Part II provides an overview of the basic concepts in workers’ compensation that will be addressed in a retired professional athlete’s dementia claim. Part II.A reviews the purposes and function of workers’ compensation, how state statutory systems can affect professional athletes’ claims, and the procedural limitations which may function as a check on dementia claims. Part II.B discusses current studies and cases that either show, or refute, a causal link between NFL head injuries and later-life cognitive impairment. The fierce battle between independent medical researchers, NFL-sponsored scientists, and the official NFL disability plan is of particular importance. Lastly, Part II concludes with a brief glance at the pending California workers’ compensation case for dementia against the NFL.

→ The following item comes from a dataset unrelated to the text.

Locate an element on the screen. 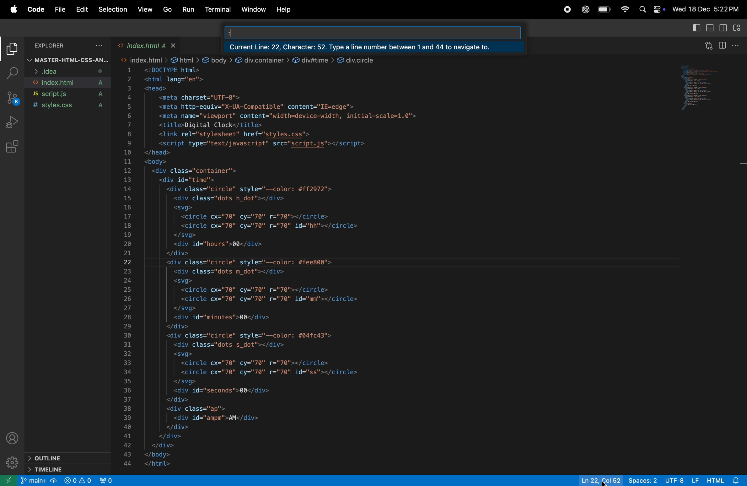 This screenshot has height=486, width=747. scroll bar is located at coordinates (742, 153).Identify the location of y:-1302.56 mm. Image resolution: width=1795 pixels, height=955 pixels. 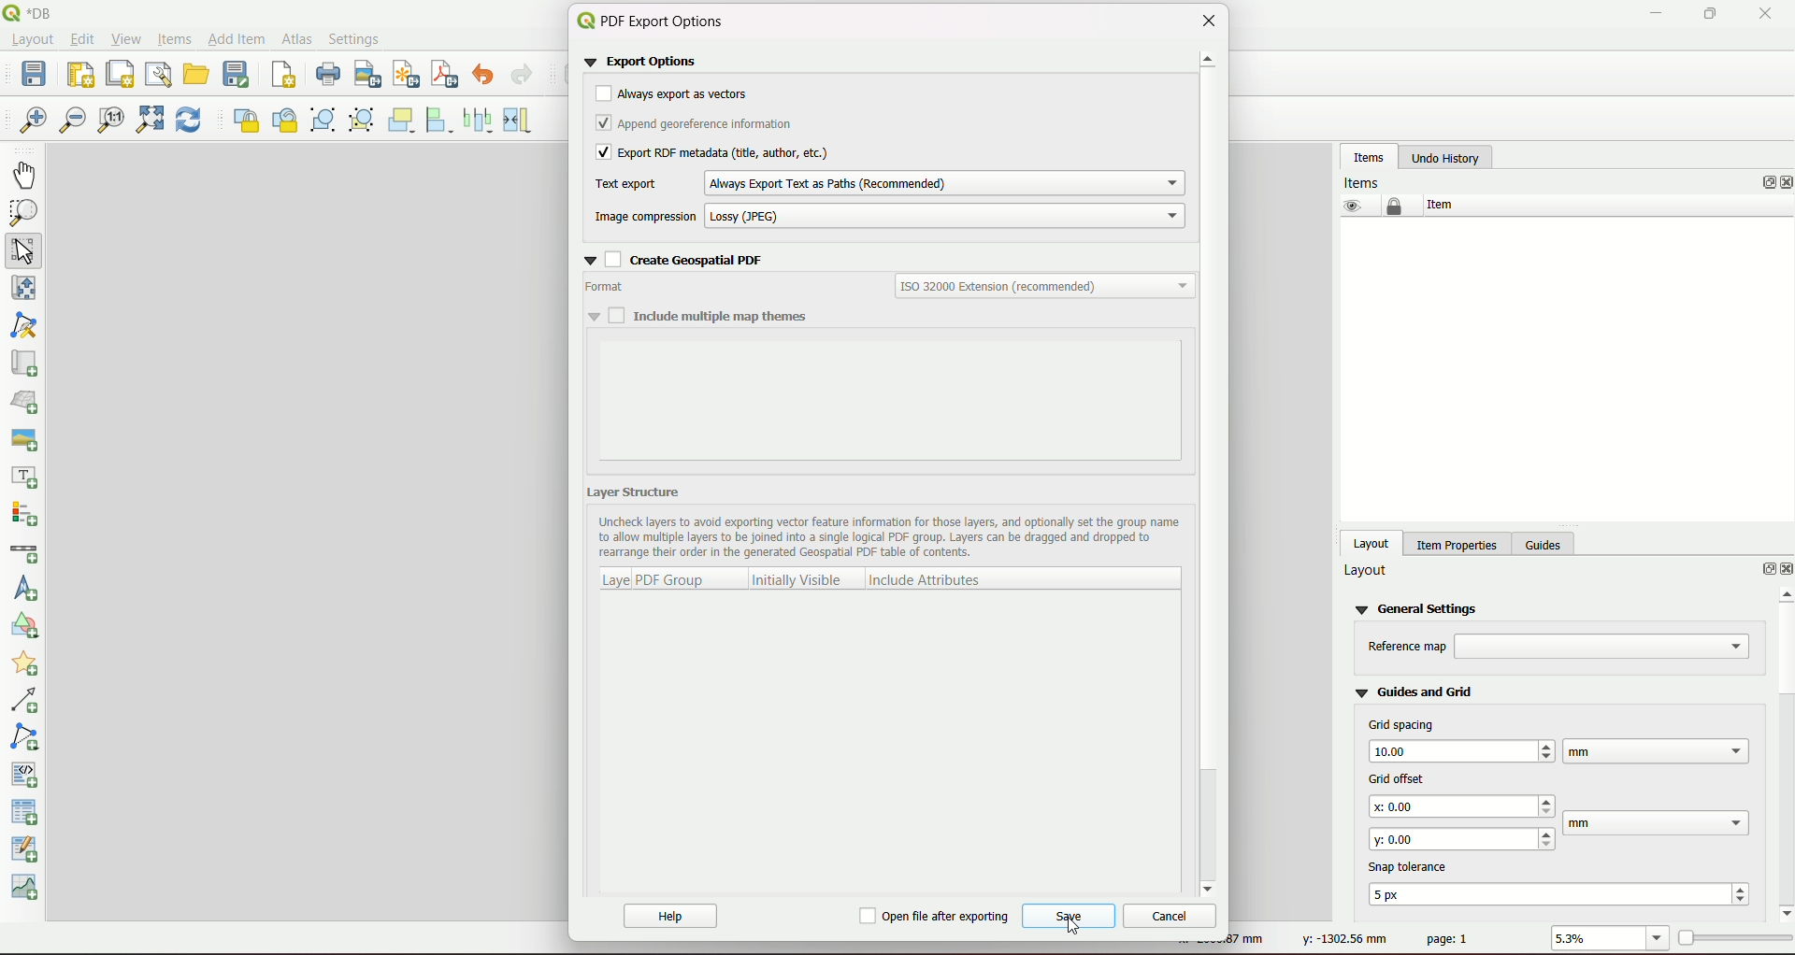
(1341, 941).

Part III offers an argument for the success of a retired professional athlete’s workers’ compensation claim for dementia. Part III.A focuses on how athletes can overcome the seemingly difficult burden of proving causation between decades-old concussions and current symptoms of dementia. Part III.B promotes a flexible classification of dementia—as either a discrete injury or an occupational disease—in order to promote the inclusion of the broadest range of claimants. Part III.C challenges notions that professional athletes should not be covered by state workers’ compensation. Part III.D advocates for the recognition of future medical expenses as reasonable compensation. Part III.E draws attention to the inadequacies of the NFL disability plan to deal with retired professional football players suffering from dementia. Finally, Part III.F refutes meritless equitable arguments that the NFL may make in order to avoid liability.